▶ **What you are asked to do**:
Copy out, unchanged, the lines of the records starting at the line that contains "Given: Click the Symfony debug toolbar logo" and ending at the last line of the records, with both included. Leave the pictures out of your answer.
──────── Dataset
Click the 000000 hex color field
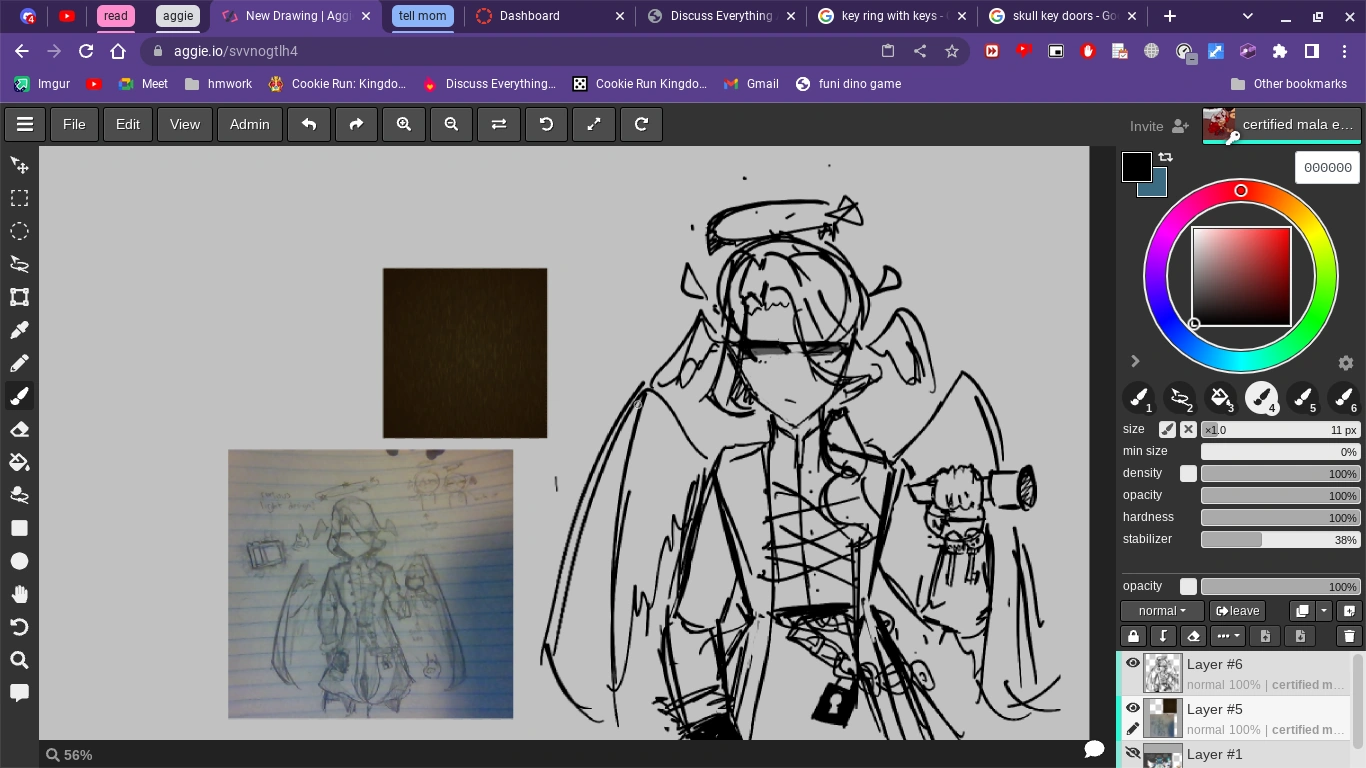The width and height of the screenshot is (1366, 768). (1327, 167)
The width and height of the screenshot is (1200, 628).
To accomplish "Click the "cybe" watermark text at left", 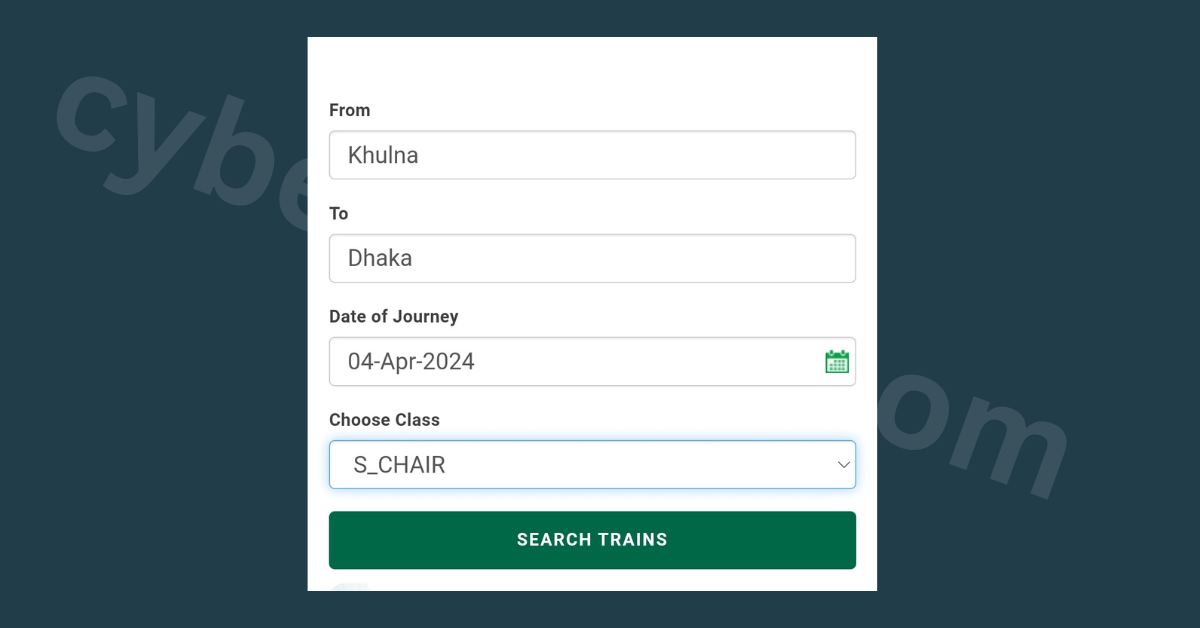I will (x=170, y=150).
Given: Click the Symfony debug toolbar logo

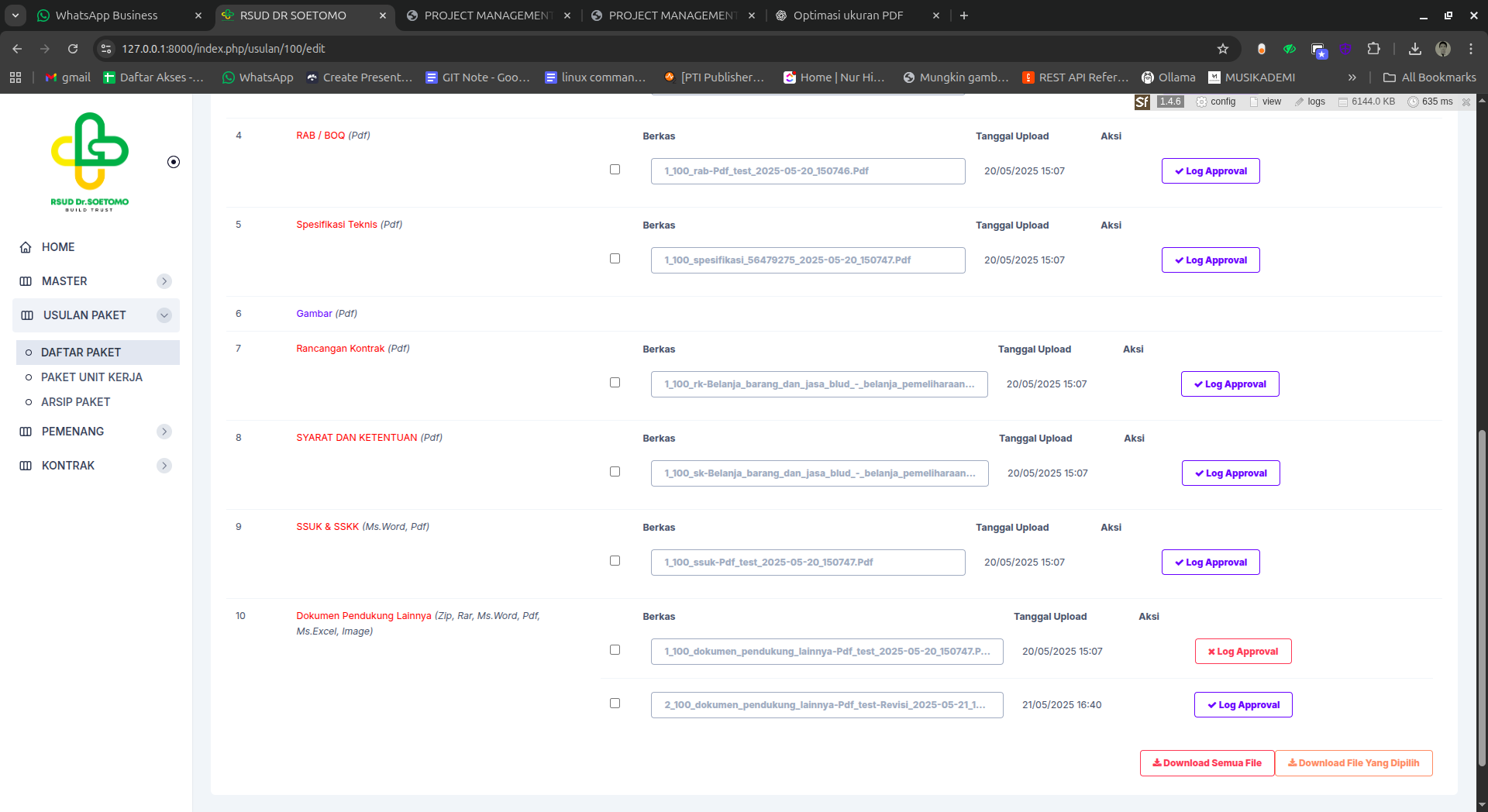Looking at the screenshot, I should pos(1142,102).
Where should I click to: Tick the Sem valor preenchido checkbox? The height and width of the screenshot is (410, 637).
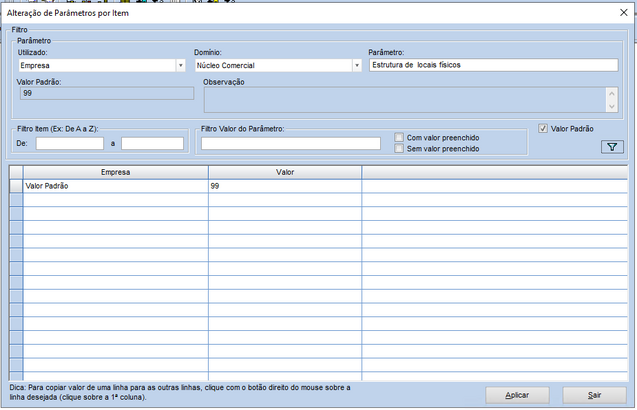coord(400,148)
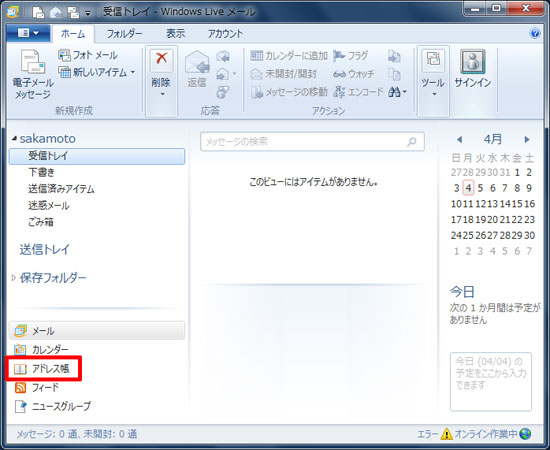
────────────────
▶ **Solution below**:
Given: Click the Symfony debug toolbar logo

Looking at the screenshot, I should pos(1142,102).
Where should I click to: Tick the Sem valor preenchido checkbox? The height and width of the screenshot is (410, 637).
coord(400,148)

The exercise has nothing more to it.